What you have to do:
Answer from the autoencoders passage:
(a) Which three applications does it name as areas where deep neural networks have had recent empirical success?
(b) What do the processing elements create in the space spanned by the previous layer outputs?
(c) What does the bias control?

Understanding autoencoders with information theoretic concepts
Introduction
Deep neural networks (DNNs) have drawn significant interest from the machine learning community, especially due to their recent empirical success in various applications such as image recognition (Krizhevsky, Sutskever, & Hinton, 2012), speech recognition (Graves, Mohamed, & Hinton, 2013), natural language processing (Mesnil, He, Deng, & Bengio, 2013). Despite the overwhelming advantages achieved by deep neural networks over the classical machine learning models, the theoretical and systematic understanding of deep neural networks still remains limited and unsatisfactory. Consequently, deep models themselves are typically regarded as “black boxes” (Alain & Bengio, 2016).
This is an unfortunate terminology that the second author has disputed since the late s (Principe, Euliano, & Lefebvre, 2000). In fact, most neural architectures are homogeneous in terms of processing elements (PEs), e.g., sigmoid nonlinearities. Therefore no matter if they are used in the first layer, in the middle layer or the output layer they always perform the same function: they create ridge functions (Light, 1992) in the space spanned by the previous layer outputs, i.e., training will only control the steering of the ridge, while the bias controls the aggregation of the different partitions (Minsky and Papert, 2017, Principe and Chen, 2015). Moreover, it is also possible to provide geometric interpretations to the projections, extending well known work of Kolmogorov for optimal filtering in linear spaces (Kolmogorov, 1939). What has been missing is a framework that can provide an assessment of the quality of the different projections learned during training besides the quantification of the “external” error.

Dataset entries:
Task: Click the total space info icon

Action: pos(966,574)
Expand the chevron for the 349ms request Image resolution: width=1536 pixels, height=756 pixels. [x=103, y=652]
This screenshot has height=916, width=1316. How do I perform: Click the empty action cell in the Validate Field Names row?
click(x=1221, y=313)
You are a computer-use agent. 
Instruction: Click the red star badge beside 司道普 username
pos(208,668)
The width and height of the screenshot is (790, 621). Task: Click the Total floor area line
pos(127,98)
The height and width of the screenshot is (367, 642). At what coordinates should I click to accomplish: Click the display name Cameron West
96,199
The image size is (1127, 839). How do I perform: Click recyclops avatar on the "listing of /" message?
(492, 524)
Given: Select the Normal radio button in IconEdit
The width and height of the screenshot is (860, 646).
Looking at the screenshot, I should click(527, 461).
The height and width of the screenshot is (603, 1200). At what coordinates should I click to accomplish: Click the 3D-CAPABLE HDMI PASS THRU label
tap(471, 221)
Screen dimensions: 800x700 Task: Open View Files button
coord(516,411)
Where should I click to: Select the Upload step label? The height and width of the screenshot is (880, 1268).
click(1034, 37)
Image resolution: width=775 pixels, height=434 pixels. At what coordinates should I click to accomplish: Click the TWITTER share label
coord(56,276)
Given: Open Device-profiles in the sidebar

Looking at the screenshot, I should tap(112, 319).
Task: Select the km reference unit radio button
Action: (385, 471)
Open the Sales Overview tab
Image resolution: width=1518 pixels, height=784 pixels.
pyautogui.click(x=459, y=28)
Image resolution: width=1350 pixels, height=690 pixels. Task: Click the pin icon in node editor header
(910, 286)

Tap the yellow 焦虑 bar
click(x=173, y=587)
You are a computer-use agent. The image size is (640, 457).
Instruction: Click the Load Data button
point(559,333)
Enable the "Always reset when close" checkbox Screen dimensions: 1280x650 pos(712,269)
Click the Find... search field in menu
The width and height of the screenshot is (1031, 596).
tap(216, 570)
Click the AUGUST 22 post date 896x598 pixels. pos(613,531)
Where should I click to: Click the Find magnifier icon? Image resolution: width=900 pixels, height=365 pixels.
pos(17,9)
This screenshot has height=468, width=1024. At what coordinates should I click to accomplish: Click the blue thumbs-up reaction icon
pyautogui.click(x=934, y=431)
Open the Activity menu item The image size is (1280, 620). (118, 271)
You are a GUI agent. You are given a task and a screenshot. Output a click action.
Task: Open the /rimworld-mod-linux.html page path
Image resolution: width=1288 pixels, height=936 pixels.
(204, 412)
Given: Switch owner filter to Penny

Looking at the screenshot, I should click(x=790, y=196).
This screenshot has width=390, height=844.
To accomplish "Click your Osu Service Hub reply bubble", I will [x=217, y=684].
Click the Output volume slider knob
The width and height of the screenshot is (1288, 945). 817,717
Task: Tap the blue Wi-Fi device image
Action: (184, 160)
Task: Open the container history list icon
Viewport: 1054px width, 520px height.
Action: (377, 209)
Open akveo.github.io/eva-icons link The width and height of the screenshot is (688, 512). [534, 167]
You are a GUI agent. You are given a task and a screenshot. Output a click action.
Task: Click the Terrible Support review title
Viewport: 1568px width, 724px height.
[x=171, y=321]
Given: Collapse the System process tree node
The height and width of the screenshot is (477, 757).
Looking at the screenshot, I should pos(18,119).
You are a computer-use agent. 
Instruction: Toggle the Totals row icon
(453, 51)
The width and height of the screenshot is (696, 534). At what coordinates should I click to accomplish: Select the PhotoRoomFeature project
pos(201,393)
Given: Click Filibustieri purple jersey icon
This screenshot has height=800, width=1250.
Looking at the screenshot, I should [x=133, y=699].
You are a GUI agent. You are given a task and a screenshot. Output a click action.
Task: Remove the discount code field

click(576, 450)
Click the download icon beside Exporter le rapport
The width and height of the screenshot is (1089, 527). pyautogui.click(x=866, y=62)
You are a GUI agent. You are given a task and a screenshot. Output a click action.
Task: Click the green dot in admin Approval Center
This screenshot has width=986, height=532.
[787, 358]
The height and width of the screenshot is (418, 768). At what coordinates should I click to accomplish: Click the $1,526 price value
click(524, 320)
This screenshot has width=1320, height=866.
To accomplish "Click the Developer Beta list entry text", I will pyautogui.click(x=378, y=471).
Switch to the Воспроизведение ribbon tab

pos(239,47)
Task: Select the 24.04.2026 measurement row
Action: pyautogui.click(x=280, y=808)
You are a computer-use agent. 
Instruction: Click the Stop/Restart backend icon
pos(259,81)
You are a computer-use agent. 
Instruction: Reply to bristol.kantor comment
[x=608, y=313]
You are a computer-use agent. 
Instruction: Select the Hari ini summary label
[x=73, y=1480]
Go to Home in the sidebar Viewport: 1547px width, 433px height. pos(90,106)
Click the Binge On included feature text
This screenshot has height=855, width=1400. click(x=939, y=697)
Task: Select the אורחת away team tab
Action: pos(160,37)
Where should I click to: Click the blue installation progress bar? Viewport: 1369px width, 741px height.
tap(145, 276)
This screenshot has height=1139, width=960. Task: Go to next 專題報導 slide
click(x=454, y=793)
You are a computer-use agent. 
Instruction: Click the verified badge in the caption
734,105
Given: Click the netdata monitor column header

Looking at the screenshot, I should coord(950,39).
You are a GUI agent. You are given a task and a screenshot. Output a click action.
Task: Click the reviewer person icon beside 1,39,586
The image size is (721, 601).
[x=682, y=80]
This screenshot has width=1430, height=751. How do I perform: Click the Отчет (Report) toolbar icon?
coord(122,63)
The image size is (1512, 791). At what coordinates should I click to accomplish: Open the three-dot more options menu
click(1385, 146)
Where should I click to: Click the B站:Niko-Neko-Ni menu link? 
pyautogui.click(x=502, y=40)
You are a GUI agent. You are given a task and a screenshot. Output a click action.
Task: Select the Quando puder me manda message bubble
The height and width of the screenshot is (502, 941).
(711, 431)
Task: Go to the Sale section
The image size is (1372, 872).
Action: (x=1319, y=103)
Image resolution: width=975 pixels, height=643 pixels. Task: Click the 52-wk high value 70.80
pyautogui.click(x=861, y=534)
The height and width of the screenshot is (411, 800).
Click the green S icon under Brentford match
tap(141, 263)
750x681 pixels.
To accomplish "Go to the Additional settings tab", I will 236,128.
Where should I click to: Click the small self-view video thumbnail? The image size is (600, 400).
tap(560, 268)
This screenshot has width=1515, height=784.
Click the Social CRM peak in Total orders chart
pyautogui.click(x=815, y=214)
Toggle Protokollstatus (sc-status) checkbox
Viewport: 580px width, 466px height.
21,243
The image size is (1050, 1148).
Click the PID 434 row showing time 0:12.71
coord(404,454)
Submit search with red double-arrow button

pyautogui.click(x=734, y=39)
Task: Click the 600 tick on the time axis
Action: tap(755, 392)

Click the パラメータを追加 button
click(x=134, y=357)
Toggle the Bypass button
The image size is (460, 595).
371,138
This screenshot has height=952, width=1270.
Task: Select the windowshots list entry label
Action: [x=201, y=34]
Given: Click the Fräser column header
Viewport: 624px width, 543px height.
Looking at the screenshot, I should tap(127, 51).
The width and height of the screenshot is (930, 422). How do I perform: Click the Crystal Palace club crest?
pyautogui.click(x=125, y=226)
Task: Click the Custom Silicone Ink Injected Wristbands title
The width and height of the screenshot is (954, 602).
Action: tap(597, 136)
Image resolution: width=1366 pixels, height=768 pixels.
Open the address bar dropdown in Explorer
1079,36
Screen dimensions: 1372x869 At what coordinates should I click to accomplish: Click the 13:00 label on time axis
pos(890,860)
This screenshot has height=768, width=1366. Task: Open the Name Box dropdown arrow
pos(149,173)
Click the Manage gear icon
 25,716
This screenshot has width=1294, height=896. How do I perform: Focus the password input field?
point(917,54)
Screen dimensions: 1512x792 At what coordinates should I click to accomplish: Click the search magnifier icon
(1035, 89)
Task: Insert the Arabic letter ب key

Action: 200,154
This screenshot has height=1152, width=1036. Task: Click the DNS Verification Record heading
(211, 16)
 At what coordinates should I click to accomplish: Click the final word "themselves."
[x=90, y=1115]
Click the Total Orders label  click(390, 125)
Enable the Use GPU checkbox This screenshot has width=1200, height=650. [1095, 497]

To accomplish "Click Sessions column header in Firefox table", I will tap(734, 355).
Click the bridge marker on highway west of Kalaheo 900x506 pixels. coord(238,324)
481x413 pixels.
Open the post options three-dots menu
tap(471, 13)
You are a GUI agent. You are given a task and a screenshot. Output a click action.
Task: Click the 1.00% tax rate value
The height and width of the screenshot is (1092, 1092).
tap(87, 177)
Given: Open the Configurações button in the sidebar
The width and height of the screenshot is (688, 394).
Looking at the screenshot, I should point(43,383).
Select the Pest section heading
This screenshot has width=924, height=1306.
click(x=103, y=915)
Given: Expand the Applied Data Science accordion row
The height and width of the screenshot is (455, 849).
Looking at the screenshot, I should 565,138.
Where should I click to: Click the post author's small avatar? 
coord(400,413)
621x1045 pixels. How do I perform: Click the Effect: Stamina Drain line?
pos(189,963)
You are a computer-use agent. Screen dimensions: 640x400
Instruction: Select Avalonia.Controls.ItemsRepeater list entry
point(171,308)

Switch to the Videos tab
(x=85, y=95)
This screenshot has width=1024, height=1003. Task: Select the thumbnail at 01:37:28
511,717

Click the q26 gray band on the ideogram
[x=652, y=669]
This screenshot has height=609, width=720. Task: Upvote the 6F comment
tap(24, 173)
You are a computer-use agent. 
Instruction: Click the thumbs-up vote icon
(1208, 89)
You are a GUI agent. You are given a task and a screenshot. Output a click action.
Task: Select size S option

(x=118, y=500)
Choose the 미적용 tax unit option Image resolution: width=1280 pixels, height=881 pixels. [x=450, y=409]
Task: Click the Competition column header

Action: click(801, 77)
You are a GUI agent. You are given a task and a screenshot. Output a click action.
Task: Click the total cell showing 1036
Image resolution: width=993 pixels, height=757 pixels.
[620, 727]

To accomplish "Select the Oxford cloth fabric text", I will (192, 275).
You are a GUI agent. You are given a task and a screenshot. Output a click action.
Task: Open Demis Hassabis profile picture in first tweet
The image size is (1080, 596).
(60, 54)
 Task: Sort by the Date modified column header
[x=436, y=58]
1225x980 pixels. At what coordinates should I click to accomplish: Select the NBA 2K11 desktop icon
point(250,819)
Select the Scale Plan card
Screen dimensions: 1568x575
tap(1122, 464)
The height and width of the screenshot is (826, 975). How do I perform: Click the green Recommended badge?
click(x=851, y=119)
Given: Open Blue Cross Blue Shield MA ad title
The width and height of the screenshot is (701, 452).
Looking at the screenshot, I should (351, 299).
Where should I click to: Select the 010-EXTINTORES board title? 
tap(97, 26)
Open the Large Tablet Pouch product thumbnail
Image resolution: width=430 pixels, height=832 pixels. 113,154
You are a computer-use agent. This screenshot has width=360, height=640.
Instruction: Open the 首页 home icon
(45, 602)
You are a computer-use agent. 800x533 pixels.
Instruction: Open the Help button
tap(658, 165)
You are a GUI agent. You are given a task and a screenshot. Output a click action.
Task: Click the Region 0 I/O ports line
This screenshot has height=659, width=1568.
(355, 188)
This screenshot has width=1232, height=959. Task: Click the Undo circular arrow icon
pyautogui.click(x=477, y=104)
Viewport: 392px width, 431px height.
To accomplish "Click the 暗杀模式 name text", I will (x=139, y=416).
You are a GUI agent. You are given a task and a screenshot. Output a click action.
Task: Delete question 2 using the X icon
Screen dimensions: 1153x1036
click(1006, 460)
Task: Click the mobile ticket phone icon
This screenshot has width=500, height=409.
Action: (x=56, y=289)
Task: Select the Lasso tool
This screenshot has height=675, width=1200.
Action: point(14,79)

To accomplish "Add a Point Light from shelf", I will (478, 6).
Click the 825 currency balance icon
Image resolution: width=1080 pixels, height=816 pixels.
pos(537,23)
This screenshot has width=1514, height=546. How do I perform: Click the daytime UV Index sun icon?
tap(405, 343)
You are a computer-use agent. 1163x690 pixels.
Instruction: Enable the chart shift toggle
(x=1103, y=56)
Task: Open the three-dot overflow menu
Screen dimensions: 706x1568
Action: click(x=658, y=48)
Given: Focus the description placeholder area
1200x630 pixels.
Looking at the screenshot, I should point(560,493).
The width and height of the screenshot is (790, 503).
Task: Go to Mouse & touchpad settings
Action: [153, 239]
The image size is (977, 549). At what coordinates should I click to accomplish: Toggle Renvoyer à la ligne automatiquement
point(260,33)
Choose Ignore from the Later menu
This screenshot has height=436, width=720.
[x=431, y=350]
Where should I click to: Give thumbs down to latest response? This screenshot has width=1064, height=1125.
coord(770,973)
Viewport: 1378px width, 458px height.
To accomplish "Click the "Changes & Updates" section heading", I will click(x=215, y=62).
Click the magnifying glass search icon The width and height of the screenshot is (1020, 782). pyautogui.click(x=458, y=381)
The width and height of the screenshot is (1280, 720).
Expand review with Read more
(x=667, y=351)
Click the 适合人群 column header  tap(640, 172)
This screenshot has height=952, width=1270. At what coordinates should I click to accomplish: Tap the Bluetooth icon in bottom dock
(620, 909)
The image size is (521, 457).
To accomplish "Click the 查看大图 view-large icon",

Your solution:
(a) Image recognition, speech recognition and natural language processing.
(b) Ridge functions.
(c) The aggregation of the different partitions.